● **Excerpted text**:
Content starts

KANSAS CITY (MO)
National Catholic Reporter
October 6, 2020
By Sophie Vodvarka
[See Into Account’s David Haas page, with links to 19 survivor accounts and a detailed report on the allegations.]
Accusers request ban on Haas’ liturgical music, saying it retraumatizes them
Margaret Hillman cantors at St. Thomas More Catholic Church in Sarasota, Florida, this fall. (Alex Dilan)
This summer while cantoring during Mass, Margaret Hillman was overcome by traumatic flashbacks that caused her to have panic attacks while singing music by Catholic composer David Haas.
Hillman’s flashbacks were triggered by a press release from the Survivors Network of those Abused by Priests (SNAP) that supported the reports that the advocacy group Into Account collected from several women accusing Haas of sexual and spiritual abuse. Hillman said the allegations “felt so familiar.”
Two weeks later, Hillman described sexual abuse by Haas in her own report with Into Account, an organization that supports survivors of sexual abuse in Christian contexts. Hillman, a 53-year-old musician, serves as cantor, choir member and assistant with the youth choir at St. Thomas More Catholic Church in Sarasota, Florida, and cantor at Our Lady of Lourdes Catholic Church in Venice, Florida.

Content ends

● **Prompt A**: In the article about David Haas, how old is Margaret Hillman?
● **Prompt B**: Write out the stretch of the article about David Haas from "National Catholic Reporter" through "fall. (Alex Dilan)", replacing "cantors" with "sings".
The lines that come next have no connection to the article about David Haas.

● **Record set**:
Content starts

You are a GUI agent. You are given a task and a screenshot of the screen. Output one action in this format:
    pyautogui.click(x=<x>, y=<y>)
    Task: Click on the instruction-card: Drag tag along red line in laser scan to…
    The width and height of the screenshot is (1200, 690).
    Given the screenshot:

Content ends

● **Answer area A**: 53

● **Answer area B**:
National Catholic Reporter
October 6, 2020
By Sophie Vodvarka
[See Into Account’s David Haas page, with links to 19 survivor accounts and a detailed report on the allegations.]
Accusers request ban on Haas’ liturgical music, saying it retraumatizes them
Margaret Hillman sings at St. Thomas More Catholic Church in Sarasota, Florida, this fall. (Alex Dilan)